High End Computing (HEC)
The objective of this research unit is (I) the optimization and the parallelization of the numerical models for climate change simulations (both climate and impacts models); (II) the evaluation of how new emergent technologies impact on the implementation and the design of the current climate models; (III) the innovation of the main computational kernels by means of a re-design at numerical, algorithmic and software level.
- Models optimization and parallelization
This activity supports all of the CMCC divisions and aims at the use of “co-design” techniques for the optimization of the climate models used at CMCC. Moreover the activity focuses on the analysis of the main computational kernels, which characterize the models. The aim is the kernels optimization on “multi-cores” hybrid architectures taking into consideration the performance impacts of optimized compilers, numerical libraries and new parallel paradigms.

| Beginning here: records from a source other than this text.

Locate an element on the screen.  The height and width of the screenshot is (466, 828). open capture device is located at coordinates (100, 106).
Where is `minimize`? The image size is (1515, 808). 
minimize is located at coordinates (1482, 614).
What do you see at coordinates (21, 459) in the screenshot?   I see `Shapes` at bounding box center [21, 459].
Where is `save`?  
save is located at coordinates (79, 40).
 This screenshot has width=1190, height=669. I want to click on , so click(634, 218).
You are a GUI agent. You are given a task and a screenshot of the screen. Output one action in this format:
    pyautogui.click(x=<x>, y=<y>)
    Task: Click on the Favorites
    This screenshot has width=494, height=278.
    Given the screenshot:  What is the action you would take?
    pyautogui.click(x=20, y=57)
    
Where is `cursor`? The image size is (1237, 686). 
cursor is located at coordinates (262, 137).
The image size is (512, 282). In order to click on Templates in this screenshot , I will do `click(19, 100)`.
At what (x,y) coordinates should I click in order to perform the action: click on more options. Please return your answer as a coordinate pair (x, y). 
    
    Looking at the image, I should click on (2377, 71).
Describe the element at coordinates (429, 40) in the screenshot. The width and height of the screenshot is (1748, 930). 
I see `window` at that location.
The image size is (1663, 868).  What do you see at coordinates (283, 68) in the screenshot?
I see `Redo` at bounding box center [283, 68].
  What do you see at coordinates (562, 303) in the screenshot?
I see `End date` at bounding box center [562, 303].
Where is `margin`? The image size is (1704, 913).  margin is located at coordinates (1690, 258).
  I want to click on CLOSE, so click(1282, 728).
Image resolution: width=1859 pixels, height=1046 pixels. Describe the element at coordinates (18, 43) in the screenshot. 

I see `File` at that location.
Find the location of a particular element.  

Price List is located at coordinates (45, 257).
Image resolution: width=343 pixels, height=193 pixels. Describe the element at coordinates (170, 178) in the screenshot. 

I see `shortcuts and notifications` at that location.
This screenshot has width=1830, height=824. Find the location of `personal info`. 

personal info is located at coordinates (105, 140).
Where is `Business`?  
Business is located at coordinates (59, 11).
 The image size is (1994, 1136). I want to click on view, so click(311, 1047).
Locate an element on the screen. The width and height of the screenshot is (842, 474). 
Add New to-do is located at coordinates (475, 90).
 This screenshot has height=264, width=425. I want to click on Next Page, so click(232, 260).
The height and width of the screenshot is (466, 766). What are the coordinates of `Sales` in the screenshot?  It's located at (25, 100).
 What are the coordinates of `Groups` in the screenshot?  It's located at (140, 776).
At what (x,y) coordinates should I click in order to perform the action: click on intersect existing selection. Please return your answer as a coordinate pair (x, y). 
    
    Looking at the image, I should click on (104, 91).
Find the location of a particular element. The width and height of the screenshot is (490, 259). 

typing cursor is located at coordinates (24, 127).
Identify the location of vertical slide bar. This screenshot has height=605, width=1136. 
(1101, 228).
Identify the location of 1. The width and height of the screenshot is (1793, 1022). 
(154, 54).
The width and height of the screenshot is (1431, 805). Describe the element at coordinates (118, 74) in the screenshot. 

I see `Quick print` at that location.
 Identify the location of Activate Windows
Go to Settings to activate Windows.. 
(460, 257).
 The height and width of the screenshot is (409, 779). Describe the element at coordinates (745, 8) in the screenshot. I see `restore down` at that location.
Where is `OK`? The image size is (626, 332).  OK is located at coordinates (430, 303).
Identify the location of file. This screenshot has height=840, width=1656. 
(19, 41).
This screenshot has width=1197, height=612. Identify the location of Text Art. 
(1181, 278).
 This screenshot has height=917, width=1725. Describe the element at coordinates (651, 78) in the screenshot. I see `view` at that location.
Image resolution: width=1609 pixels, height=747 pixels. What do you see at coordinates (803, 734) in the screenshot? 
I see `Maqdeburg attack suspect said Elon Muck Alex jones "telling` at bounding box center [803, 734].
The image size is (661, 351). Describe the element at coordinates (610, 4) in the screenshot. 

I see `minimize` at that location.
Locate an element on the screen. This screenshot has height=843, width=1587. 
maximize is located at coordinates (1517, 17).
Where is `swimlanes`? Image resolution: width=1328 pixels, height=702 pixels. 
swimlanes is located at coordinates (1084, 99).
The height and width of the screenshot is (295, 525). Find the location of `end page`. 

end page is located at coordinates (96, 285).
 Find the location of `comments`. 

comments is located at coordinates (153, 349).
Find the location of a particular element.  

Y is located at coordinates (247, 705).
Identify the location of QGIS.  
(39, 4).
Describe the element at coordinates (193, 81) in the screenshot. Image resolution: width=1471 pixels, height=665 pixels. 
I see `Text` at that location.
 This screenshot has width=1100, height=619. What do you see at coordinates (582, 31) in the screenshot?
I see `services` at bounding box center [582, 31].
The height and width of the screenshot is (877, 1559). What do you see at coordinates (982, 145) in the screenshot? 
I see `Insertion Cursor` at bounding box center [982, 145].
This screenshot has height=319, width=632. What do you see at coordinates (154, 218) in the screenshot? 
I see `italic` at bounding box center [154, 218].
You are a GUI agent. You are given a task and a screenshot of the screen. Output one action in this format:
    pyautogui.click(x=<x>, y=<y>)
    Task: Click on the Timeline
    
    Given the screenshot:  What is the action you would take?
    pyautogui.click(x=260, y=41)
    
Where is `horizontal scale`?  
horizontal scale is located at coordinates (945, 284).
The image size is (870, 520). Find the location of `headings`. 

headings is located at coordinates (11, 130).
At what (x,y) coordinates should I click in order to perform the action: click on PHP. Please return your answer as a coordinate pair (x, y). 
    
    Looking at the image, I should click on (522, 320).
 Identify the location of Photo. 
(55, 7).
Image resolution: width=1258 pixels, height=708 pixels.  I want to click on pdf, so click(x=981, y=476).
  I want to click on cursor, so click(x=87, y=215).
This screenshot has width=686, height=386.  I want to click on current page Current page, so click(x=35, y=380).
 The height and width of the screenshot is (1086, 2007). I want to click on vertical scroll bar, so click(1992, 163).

- Re-design of computational kernels towards Exascale
This activity focuses on the study of the impact of exascale computing architectures on the numerical algorithms used in the main climate models studied at CMCC. In particular, the following aspects are analyzed from exascale point of view: (I) the optimization of Earth System coupled Models; (II) the use of advanced parallel algorithmic structures to reduce the current “dynamical cores” communication overhead; (III) the optimal management of “multi-model” and “multi-emission” ensemble experiments; (IV) the analysis of the “super-parameterization” approaches used to solve the CRM (Cloud Resolving Models) at highest resolution; (V) the optimal management of the memory system and its hierarchies; (VI) the rationalization of I/O operations; (VII) the fault-tolerance management; (VIII) the adoption of new communication parallel paradigms and parallel tasks synchronization mechanisms. This activity is carried out under the international initiatives IESP (International Exascale Software Programme) and EESI (European Exascale Software Initiative).